# Quoted passage
Content starts
U.S. Steel Corp. yesterday agreed to pay $4.3 billion to acquire Texas Oil & Gas Corp., one of the country's most profitable natural gas companies.

The merger would reduce basic-steel production to less than a third of U.S. Steel's business and is seen by analysts as a symptom of the sickness of the nation's steel industry.

The announcement yesterday is the latest step in an ambitious diversification campaign U.S. Steel launched four years ago when it acquired Marathon Oil Co. for $6.5 billion.

Approval of the merger with Texas Oil & Gas would give U.S. Steel, the nation's biggest steel producer, its second major property in the natural resources industry and make it one of the top 15 oil and gas producers in the nation, according to oil industry analysts.

Today, U.S. Steel is more of an oil company than it is a maker of metal for bridges, buildings and cars. Chairman David Roderick said yesterday that the company eventually could change its name, although there are no immediate plans to do so.

An estimated 54.1 percent, $7.9 billion of U.S. Steel's $14.6 billion in sales for the first nine months of 1985, came from oil and related businesses. By comparison, 34.9 percent, or $5.1 billion, of the company's revenue for the first three quarters of this year came from steel. The merger with Texas Oil & Gas, if approved, will reduce the percentage of revenue from steel even more.

U.S. Steel "seems to be reducing its percentage of steel sales further and further," said David Healy, an analyst with Drexel Burnham Lambert Inc. He said that the company's third-quarter 1985 results show why.

U.S. Steel reported an overall profit of $100 million (62 cents a share), on sales of $5 billion. That compares with profits of $153 million ($1.15), on sales of $4.7 billion in the year-ago period.

The "grinch" who stole income was the company's steel business, which reported third-quarter operating losses of $4 million on sales of $1.7 billion. By comparison, U.S. Steel's Marathon oil division reported third-quarter operating income of $344 million on sales of $2.7 billion, which was up from the previous year.

"The oil and gas industry may be having its problems. But the steel industry is in far worse shape," said Robert E. Phaneuf of Kidder, Peabody & Co. Inc.

Domestic steel companies have lost more than $6 billion since 1981, the steel industry's last profitable year. Those losses continued this week, with both U.S. Steel and Bethlehem Steel Corp. reporting income shortfalls in their steel-making operations.

Bethlehem, the nation's second-largest, vertically integrated steel maker, yesterday announced that it was omitting its quarterly common share dividend for the first time since 1939.

Overcapacity in the international steel market, increasing import penetration in the United States, changing materials needs in domestic automobile manufacturing and soft prices all mean that the domestic steel industry will continue to lose money in the foreseeable future, analysts said.
Content ends
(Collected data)
Content starts
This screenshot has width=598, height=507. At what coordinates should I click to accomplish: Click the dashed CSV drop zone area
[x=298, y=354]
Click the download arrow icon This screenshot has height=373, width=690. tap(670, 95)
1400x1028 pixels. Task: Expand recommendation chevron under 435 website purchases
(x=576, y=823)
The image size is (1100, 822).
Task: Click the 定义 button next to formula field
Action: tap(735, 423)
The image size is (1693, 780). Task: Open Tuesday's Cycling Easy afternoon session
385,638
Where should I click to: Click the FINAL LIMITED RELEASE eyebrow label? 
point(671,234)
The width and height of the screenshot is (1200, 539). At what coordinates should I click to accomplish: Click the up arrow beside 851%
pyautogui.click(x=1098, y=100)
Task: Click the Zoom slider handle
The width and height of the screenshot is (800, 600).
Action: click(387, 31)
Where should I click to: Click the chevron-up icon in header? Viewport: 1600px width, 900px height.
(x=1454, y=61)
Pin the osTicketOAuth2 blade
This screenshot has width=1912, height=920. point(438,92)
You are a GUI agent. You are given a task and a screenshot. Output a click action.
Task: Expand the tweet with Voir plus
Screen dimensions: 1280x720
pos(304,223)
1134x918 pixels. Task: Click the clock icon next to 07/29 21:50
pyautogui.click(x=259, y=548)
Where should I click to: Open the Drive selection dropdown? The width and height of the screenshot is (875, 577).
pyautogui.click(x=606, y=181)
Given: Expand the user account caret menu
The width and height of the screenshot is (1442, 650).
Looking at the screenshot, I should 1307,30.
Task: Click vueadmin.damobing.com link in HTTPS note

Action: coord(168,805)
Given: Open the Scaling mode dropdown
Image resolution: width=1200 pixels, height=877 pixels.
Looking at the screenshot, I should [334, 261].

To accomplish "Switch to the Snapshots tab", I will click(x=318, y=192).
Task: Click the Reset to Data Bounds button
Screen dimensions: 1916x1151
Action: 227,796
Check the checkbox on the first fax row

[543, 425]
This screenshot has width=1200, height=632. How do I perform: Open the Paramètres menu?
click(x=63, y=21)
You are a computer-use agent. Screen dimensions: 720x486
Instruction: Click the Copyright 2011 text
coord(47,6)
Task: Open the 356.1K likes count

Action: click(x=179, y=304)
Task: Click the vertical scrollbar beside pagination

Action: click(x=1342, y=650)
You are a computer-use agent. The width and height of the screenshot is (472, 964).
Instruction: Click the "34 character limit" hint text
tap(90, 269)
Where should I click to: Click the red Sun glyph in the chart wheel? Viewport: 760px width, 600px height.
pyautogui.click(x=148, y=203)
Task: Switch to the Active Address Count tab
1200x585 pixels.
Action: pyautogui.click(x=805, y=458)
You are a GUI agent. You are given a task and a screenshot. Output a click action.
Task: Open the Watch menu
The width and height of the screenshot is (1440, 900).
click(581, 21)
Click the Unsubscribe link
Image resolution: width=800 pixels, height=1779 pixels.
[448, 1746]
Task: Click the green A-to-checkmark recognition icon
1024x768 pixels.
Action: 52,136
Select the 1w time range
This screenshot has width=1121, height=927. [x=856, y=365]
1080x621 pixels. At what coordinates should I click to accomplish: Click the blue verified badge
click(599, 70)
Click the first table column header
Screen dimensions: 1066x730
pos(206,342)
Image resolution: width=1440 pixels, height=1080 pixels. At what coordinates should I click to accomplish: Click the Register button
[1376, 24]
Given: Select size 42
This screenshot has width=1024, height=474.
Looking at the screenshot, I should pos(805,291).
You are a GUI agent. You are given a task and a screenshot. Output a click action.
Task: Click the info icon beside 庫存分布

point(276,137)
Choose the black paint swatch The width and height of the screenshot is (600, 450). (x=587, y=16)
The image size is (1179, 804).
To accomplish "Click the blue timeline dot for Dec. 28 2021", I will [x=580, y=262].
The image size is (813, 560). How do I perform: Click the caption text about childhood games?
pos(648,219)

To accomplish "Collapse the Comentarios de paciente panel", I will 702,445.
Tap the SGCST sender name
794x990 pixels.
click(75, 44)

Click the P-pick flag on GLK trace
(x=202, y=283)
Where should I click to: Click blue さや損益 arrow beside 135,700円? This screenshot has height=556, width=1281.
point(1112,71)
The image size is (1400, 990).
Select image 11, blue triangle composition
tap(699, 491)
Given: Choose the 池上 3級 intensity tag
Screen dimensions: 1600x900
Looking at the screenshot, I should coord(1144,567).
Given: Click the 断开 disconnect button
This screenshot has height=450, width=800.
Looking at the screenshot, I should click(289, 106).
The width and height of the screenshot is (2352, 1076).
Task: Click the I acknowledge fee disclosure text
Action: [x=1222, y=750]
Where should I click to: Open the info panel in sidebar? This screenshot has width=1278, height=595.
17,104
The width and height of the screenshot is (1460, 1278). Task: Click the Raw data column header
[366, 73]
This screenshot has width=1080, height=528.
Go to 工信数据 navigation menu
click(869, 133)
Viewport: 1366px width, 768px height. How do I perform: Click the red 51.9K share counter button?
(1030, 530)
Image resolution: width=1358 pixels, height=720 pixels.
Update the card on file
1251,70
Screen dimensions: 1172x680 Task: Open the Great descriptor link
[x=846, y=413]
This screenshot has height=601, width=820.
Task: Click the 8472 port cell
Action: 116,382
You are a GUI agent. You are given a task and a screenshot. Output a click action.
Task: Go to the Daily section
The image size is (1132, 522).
Content ends
# Exercise requirements
Write the next few paragraphs of the news story about U.S. Steel buying Texas Oil & Gas, starting right after its last sentence. The data above isn't needed for the work here.

# Answer for the task
The figures show "that it's probably better to get out of the steel industry, or, at least, to reduce your holdings in that industry if you're going to be profitable," said Healy.

U.S. Steel's offer to buy Texas Oil & Gas makes sense in that light, Phaneuf said.

"Texas Oil & Gas is generally conceded to be one of the most efficient finders of natural gas in the business," Phaneuf said. The Dallas natural gas company spends about $1 per 1,000 cubic feet of natural gas it discovers. Other companies spend "anywhere from $1.30 to $1.50 per MCF (1,000 cubic feet)," Phaneuf said.

Texas Oil & Gas, a domestic and onshore company, last year ranked 14th in natural gas production.

Analysts say that because of its agility in the field and its conservative management, Texas Oil & Gas has been a consistent moneymaker since 1958, when it reported its first annual profit of $158,204 on sales of $1 million.

According to preliminary figures for its fiscal 1985, which ended Aug. 31, Texas Oil & Gas will earn $277 million ($1.32 per share) on sales of $1.7 billion. By comparison, the company earned $346.2 million ($1.65 per share) on sales of $2.1 billion in its 1984 fiscal year.

Under the terms of the tentative agreement reached yesterday, which must be approved by shareholders of both companies, shareholders of Texas Oil & Gas would receive 0.6333 share of U.S. Steel stock for each of their common shares. The gas company has an estimated 210 million shares outstanding with an estimated asset value of $17.42 a share. The stock exchange, as a result, would be worth about $3.6 billion.

But Phaneuf and other oil industry analysts interviewed yesterday said that Texas Oil & Gas would also transfer about $705 million in debts to U.S. Steel, thus boosting the estimated price of the deal to $4.3 billion.

On announcement of the merger agreement, which had been anticipated, Texas Oil & Gas stock fell 1 3/8 yesterday to 16 1/2 with 2,537,300 shares traded, while the price of U.S. Steel's stock fell 3/4 to 26 3/4 on volume of 2,883,100.